**MATERIAL TO PROCESS:**
══════

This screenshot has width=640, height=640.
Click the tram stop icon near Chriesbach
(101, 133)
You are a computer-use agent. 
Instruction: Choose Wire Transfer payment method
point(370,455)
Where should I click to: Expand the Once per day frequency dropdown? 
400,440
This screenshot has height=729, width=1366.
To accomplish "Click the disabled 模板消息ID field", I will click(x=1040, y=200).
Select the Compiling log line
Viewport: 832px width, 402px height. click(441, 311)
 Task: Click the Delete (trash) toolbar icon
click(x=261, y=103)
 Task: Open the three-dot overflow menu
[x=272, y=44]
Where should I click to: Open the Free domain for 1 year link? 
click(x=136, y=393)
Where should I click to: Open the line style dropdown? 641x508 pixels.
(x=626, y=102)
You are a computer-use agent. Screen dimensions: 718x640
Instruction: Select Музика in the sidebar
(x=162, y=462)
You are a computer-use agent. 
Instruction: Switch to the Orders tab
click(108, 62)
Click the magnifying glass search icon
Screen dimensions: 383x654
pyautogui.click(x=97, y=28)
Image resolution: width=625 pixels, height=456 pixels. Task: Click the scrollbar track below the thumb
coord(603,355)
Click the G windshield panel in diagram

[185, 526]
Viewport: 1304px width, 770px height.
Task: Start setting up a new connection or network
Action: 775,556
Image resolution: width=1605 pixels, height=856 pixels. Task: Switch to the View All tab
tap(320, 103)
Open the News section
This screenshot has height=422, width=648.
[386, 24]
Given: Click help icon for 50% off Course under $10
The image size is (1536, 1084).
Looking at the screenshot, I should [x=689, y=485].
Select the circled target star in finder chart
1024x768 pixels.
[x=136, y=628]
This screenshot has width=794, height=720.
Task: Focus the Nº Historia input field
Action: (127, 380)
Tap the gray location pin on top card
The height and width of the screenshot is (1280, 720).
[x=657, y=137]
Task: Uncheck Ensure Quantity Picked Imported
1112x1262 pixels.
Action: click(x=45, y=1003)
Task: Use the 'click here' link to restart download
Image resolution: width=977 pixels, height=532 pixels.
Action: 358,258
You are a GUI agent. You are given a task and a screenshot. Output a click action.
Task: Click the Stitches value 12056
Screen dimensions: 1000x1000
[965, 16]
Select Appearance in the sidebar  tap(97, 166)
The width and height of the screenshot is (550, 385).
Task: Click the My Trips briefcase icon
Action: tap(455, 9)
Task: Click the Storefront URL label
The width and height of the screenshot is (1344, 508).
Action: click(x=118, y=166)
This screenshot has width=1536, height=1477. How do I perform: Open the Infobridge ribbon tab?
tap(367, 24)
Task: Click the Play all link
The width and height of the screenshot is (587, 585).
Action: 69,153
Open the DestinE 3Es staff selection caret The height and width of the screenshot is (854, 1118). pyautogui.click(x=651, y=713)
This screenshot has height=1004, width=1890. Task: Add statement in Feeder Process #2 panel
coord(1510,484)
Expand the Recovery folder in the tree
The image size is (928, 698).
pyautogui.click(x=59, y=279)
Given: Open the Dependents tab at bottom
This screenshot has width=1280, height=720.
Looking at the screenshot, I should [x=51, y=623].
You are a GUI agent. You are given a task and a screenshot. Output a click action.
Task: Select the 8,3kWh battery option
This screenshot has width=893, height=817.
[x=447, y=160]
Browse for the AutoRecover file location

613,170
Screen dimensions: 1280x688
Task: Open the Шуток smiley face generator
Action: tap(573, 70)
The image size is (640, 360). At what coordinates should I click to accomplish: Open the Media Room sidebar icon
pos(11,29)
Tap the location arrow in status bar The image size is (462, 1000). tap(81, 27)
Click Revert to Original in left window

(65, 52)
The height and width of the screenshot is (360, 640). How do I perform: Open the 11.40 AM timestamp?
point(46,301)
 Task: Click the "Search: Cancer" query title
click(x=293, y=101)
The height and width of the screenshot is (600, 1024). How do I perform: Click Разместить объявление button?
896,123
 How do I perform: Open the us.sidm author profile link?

══════

**YOUR INSTRUCTIONS:** Print the records again, exactly as they stand above.

**SOLVED EXERCISE:**
This screenshot has width=640, height=640.
Click the tram stop icon near Chriesbach
(101, 133)
You are a computer-use agent. 
Instruction: Choose Wire Transfer payment method
point(370,455)
Where should I click to: Expand the Once per day frequency dropdown? 
400,440
This screenshot has height=729, width=1366.
To accomplish "Click the disabled 模板消息ID field", I will click(x=1040, y=200).
Select the Compiling log line
Viewport: 832px width, 402px height. click(441, 311)
 Task: Click the Delete (trash) toolbar icon
click(x=261, y=103)
 Task: Open the three-dot overflow menu
[x=272, y=44]
Where should I click to: Open the Free domain for 1 year link? 
click(x=136, y=393)
Where should I click to: Open the line style dropdown? 641x508 pixels.
(x=626, y=102)
You are a computer-use agent. Screen dimensions: 718x640
Instruction: Select Музика in the sidebar
(x=162, y=462)
You are a computer-use agent. 
Instruction: Switch to the Orders tab
click(108, 62)
Click the magnifying glass search icon
Screen dimensions: 383x654
pyautogui.click(x=97, y=28)
Image resolution: width=625 pixels, height=456 pixels. Task: Click the scrollbar track below the thumb
coord(603,355)
Click the G windshield panel in diagram

[185, 526]
Viewport: 1304px width, 770px height.
Task: Start setting up a new connection or network
Action: 775,556
Image resolution: width=1605 pixels, height=856 pixels. Task: Switch to the View All tab
tap(320, 103)
Open the News section
This screenshot has height=422, width=648.
[386, 24]
Given: Click help icon for 50% off Course under $10
The image size is (1536, 1084).
Looking at the screenshot, I should [x=689, y=485].
Select the circled target star in finder chart
1024x768 pixels.
[x=136, y=628]
This screenshot has width=794, height=720.
Task: Focus the Nº Historia input field
Action: (127, 380)
Tap the gray location pin on top card
The height and width of the screenshot is (1280, 720).
[x=657, y=137]
Task: Uncheck Ensure Quantity Picked Imported
1112x1262 pixels.
Action: click(x=45, y=1003)
Task: Use the 'click here' link to restart download
Image resolution: width=977 pixels, height=532 pixels.
Action: 358,258
You are a GUI agent. You are given a task and a screenshot. Output a click action.
Task: Click the Stitches value 12056
Screen dimensions: 1000x1000
[965, 16]
Select Appearance in the sidebar  tap(97, 166)
The width and height of the screenshot is (550, 385).
Task: Click the My Trips briefcase icon
Action: tap(455, 9)
Task: Click the Storefront URL label
The width and height of the screenshot is (1344, 508).
Action: click(x=118, y=166)
This screenshot has width=1536, height=1477. How do I perform: Open the Infobridge ribbon tab?
tap(367, 24)
Task: Click the Play all link
The width and height of the screenshot is (587, 585).
Action: 69,153
Open the DestinE 3Es staff selection caret The height and width of the screenshot is (854, 1118). pyautogui.click(x=651, y=713)
This screenshot has height=1004, width=1890. Task: Add statement in Feeder Process #2 panel
coord(1510,484)
Expand the Recovery folder in the tree
The image size is (928, 698).
pyautogui.click(x=59, y=279)
Given: Open the Dependents tab at bottom
This screenshot has width=1280, height=720.
Looking at the screenshot, I should [x=51, y=623].
You are a GUI agent. You are given a task and a screenshot. Output a click action.
Task: Select the 8,3kWh battery option
This screenshot has width=893, height=817.
[x=447, y=160]
Browse for the AutoRecover file location

613,170
Screen dimensions: 1280x688
Task: Open the Шуток smiley face generator
Action: tap(573, 70)
The image size is (640, 360). At what coordinates should I click to accomplish: Open the Media Room sidebar icon
pos(11,29)
Tap the location arrow in status bar The image size is (462, 1000). tap(81, 27)
Click Revert to Original in left window

(65, 52)
The height and width of the screenshot is (360, 640). How do I perform: Open the 11.40 AM timestamp?
point(46,301)
 Task: Click the "Search: Cancer" query title
click(x=293, y=101)
The height and width of the screenshot is (600, 1024). How do I perform: Click Разместить объявление button?
896,123
 How do I perform: Open the us.sidm author profile link?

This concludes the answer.